Dimensionality Reduction – How to Perform PCA in R

pcar

I have a big dataset and I want to perform a dimensionality reduction.

Now everywhere I read that I can use PCA for this. However, I still don't seem to get what to do after calculating/performing the PCA. In R this is easily done with the command princomp.

But what to do after calculating the PCA? If I decided I want to use the first $100$ principal components, how do I reduce my dataset exactly?

Best Answer

I believe what you are getting at in your question concerns data truncation using a smaller number of principal components (PC).

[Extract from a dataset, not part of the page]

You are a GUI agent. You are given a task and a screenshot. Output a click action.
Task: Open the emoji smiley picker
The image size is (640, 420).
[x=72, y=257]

For such operations, I think the function prcompis more illustrative in that it is easier to visualize the matrix multiplication used in reconstruction.

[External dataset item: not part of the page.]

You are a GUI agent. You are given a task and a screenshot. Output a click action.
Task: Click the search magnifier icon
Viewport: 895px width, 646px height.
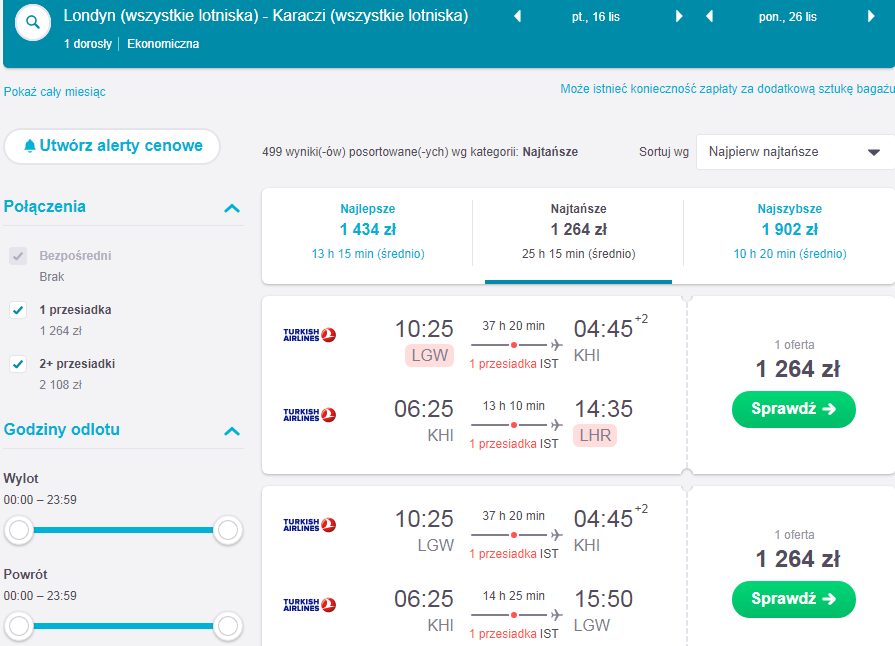click(x=33, y=23)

First, give a synthetic dataset, Xt, you perform the PCA (typically you would center samples in order to describe PC's relating to a covariance matrix:

#Generate data
m=50
n=100
frac.gaps <- 0.5 # the fraction of data with NaNs
N.S.ratio <- 0.25 # the Noise to Signal ratio for adding noise to data

x <- (seq(m)*2*pi)/m
t <- (seq(n)*2*pi)/n

#True field
Xt <- 
 outer(sin(x), sin(t)) + 
 outer(sin(2.1*x), sin(2.1*t)) + 
 outer(sin(3.1*x), sin(3.1*t)) +
 outer(tanh(x), cos(t)) + 
 outer(tanh(2*x), cos(2.1*t)) + 
 outer(tanh(4*x), cos(0.1*t)) + 
 outer(tanh(2.4*x), cos(1.1*t)) + 
 tanh(outer(x, t, FUN="+")) + 
 tanh(outer(x, 2*t, FUN="+"))

Xt <- t(Xt)

#PCA
res <- prcomp(Xt, center = TRUE, scale = FALSE)
names(res)

In the results or prcomp, you can see the PC's (res$x), the eigenvalues (res$sdev) giving information on the magnitude of each PC, and the loadings (res$rotation).

res$sdev
length(res$sdev)
res$rotation
dim(res$rotation)
res$x
dim(res$x)

By squaring the eigenvalues, you get the variance explained by each PC:

plot(cumsum(res$sdev^2/sum(res$sdev^2))) #cumulative explained variance

Finally, you can create a truncated version of your data by using only the leading (important) PCs:

pc.use <- 3 # explains 93% of variance
trunc <- res$x[,1:pc.use] %*% t(res$rotation[,1:pc.use])

#and add the center (and re-scale) back to data
if(res$scale != FALSE){
	trunc <- scale(trunc, center = FALSE , scale=1/res$scale)
}
if(res$center != FALSE){
    trunc <- scale(trunc, center = -1 * res$center, scale=FALSE)
}
dim(trunc); dim(Xt)

You can see that the result is a slightly smoother data matrix, with small scale features filtered out:

RAN <- range(cbind(Xt, trunc))
BREAKS <- seq(RAN[1], RAN[2],,100)
COLS <- rainbow(length(BREAKS)-1)
par(mfcol=c(1,2), mar=c(1,1,2,1))
image(Xt, main="Original matrix", xlab="", ylab="", xaxt="n", yaxt="n", breaks=BREAKS, col=COLS)
box()
image(trunc, main="Truncated matrix (3 PCs)", xlab="", ylab="", xaxt="n", yaxt="n", breaks=BREAKS, col=COLS)
box()

enter image description here

And here is a very basic approach that you can do outside of the prcomp function:

#alternate approach
Xt.cen <- scale(Xt, center=TRUE, scale=FALSE)
C <- cov(Xt.cen, use="pair")
E <- svd(C)
A <- Xt.cen %*% E$u

#To remove units from principal components (A)
#function for the exponent of a matrix
"%^%" <- function(S, power)
     with(eigen(S), vectors %*% (values^power * t(vectors)))
Asc <- A %*% (diag(E$d) %^% -0.5) # scaled principal components

#Relationship between eigenvalues from both approaches
plot(res$sdev^2, E$d) #PCA via a covariance matrix - the eigenvalues now hold variance, not stdev
abline(0,1) # same results

Now, deciding which PCs to retain is a separate question - one that I was interested in a while back. Hope that helps.